Following the FDA’s approval of two autologous CAR-T cell therapies in 2017, multiple clinical trials have shown that CAR-T cell therapies are effective for a variety of hematologic and non-hematologic malignancies, and most clinical trials currently use autologous CAR-T cells, which are isolated from patients, genetically edited to express CAR structures, and then expanded in vitro and infused back to patients, but this method is not only expensive, but differences in the number and quality of patient T cells may seriously affect efficacy. At the same time, the efficacy of CAR-T cell therapy in solid tumors remains to be studied, and the simplicity and accessibility of CRISPR/Cas9 gene editing can address many of these limitations, so the current research efforts are focused on using the traditional CRISPR/Cas9 system or novel editors to edit CAR-T cells so that they can be directly used to target negative regulators of T cell function and direct therapeutic transgenes to specific genomic loci. and to generate reproducible, safe, and effective allogeneic universal CAR-T cell products for personalized tumor immunotherapy (Figure 5).
Figure 5 Summary of CRISPR/Cas9 editing strategies to generate the most effective and widely used CAR-T cell products (Dimitri et al., 2022).
2.TCR-T cell therapy
Clinical trials have shown that CAR-T cell therapy has limited efficacy in solid tumors, mainly due to the lack of tumor-specific antigens, tumor heterogeneity, and suppressive immuno-tumor microenvironment. Similar to CARs, T cells can be modified with defined TCRs to make them respond to specific tumor antigens. TCR-T cells have shown great potential in immunotherapy, as CARs can recognize target antigens such as glycolipids and cell surface proteins, but there are far more tumor-specific antigens located within cells and presented by MHC molecules than tumor-specific antigens on the cell surface, which can be recognized by TCR-T cells, so TCR-T cell therapy may be a potential treatment for solid tumors. However, TCR-T target antigen profiling is limited and requires MHC molecules for antigen presentation, and tumor cells can achieve immune escape by down-regulating the expression level of MHC molecules, which has become a major disadvantage of this treatment.

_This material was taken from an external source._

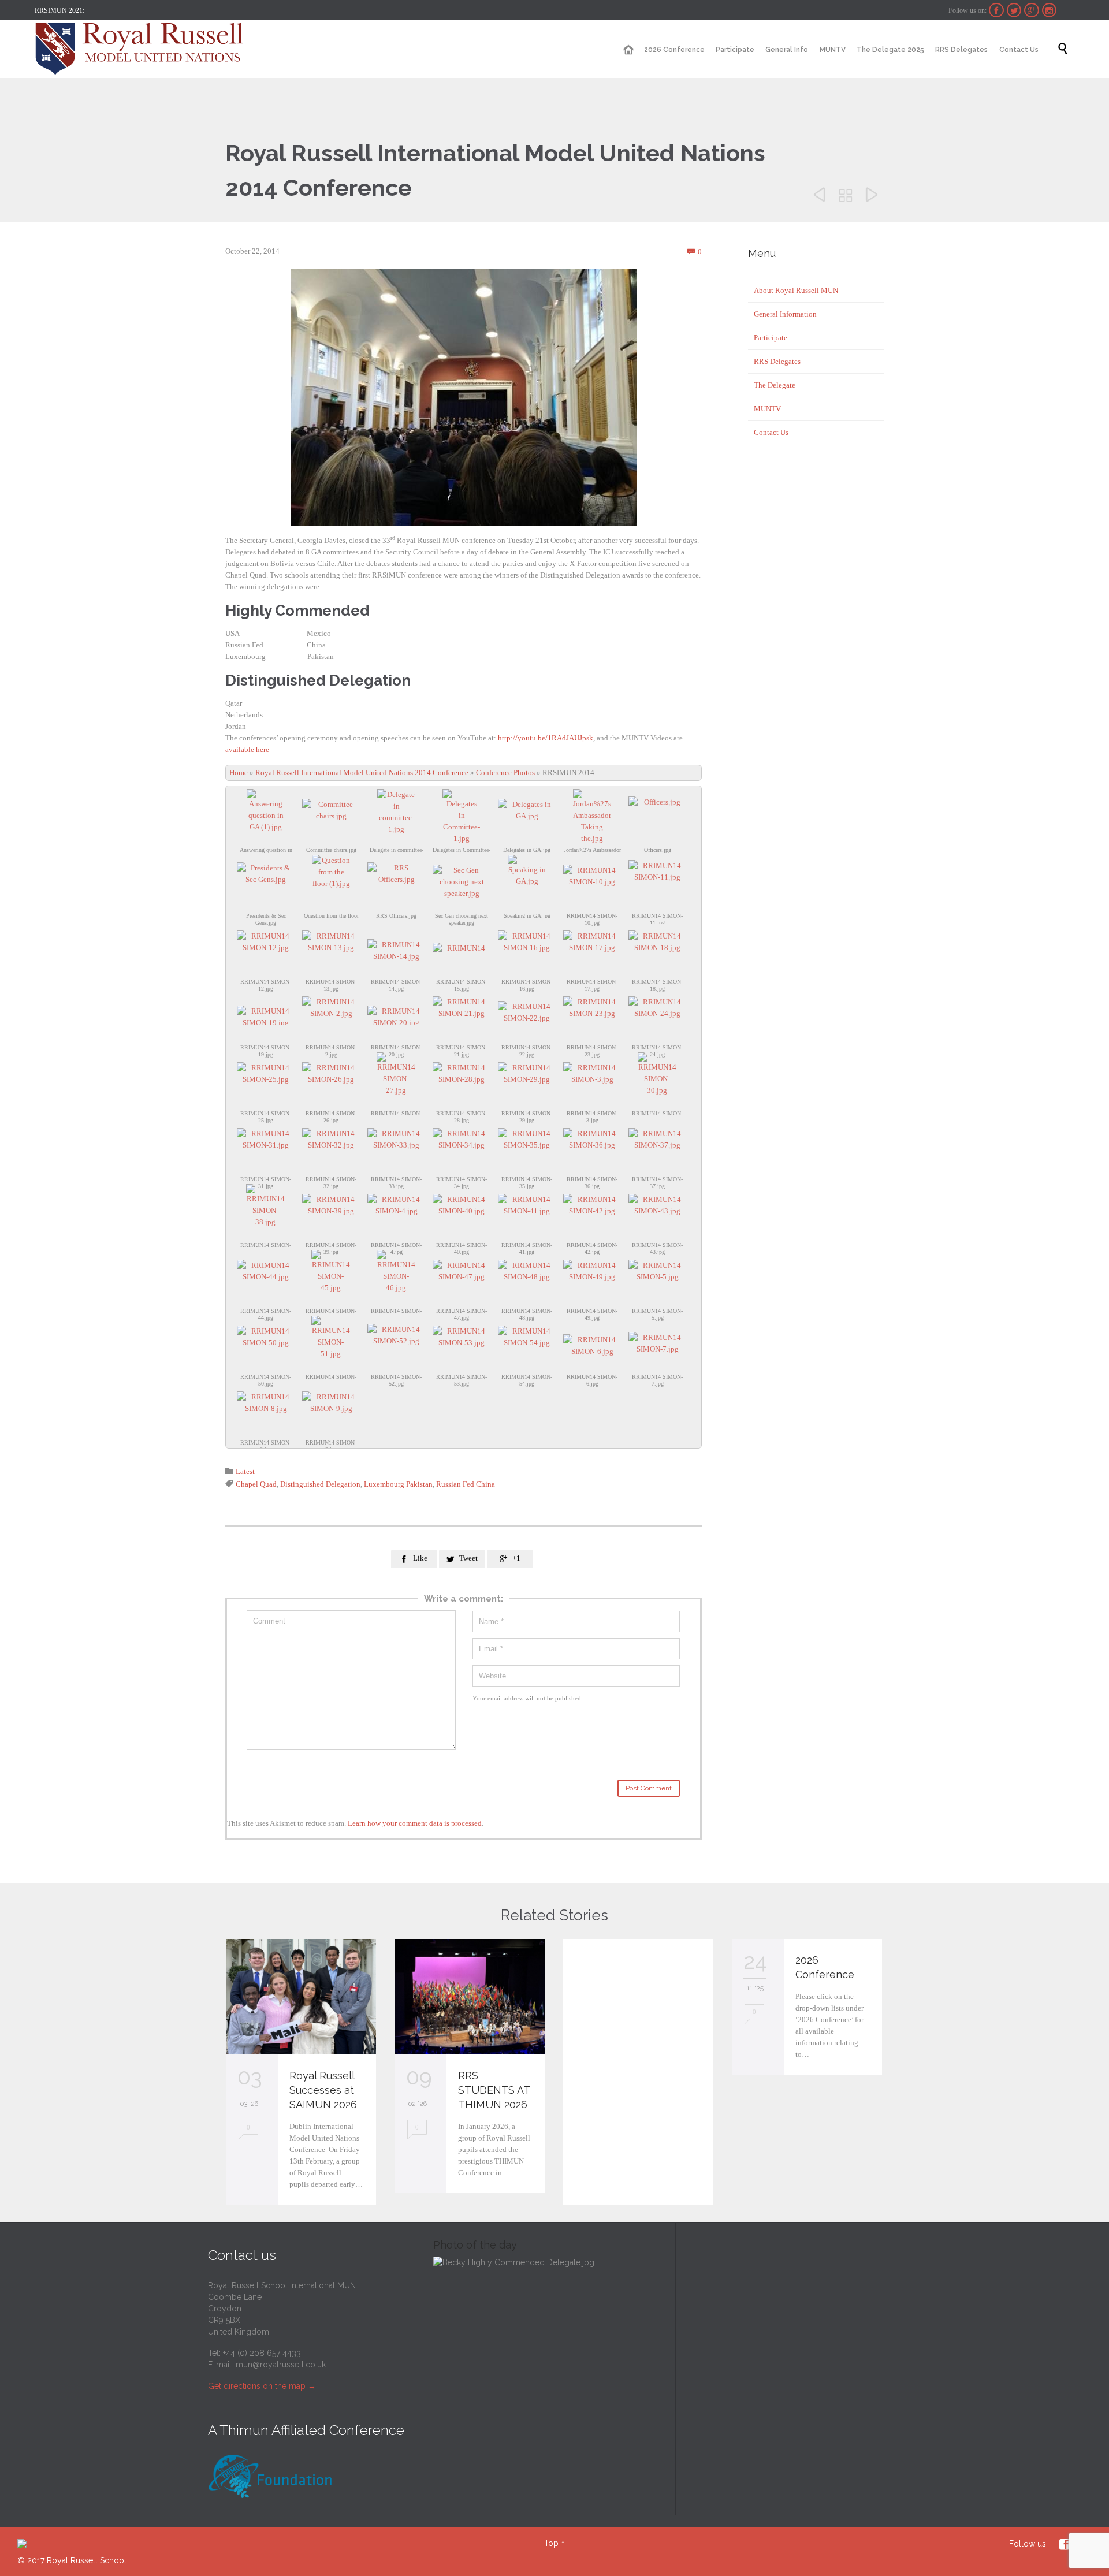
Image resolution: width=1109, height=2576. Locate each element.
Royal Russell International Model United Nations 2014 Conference (361, 772)
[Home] (628, 50)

One of the main problems caused by the introduction of exogenous TCRs into T cells is the pre-existing endogenous TCRs on recipient T cells, as the introduction of exogenous TCRs results in the formation of new reactive TCR dimers consisting of introduced TCR chains paired with endogenous TCRs α or β chains, which are potentially pathogenic and hinder the expression of transgenic TCRs (tgTCRs), and the competition between endogenous TCRs and tgTCRs for CD3 molecules further limits the expression of the tgTCR complex, This set of problems can lead to off-target effects, which can lead to reduced therapeutic efficacy and deadly autoimmunity. The use of gene editing tools to mediate the disruption of endogenous TCR α and β-chain genes is a strategy to eliminate competition and has demonstrated feasibility in primary T cells (Figure 6). In 2020, the Phase 1 human clinical trial reported the use of multiple CRISPR/Cas9 editing to target TRAC, TRBC, and PDCD1 in T cells to reduce TCR mismatches and improve anti-tumor immune responses, and the introduction of synthetic tumor-specific TCR transgenes to recognize tumor cells, and the engineered T cells injected into patients persist in vivo for up to 9 months, preliminarily suggesting that the combination of TCR transfer and genome editing may lead to the development of more effective and safer tumor immunotherapies.
Fig.6 Structure of TCR dimer and application of CRISPR/Cas9 in TCR-T cell therapy (Wang et al., 2022).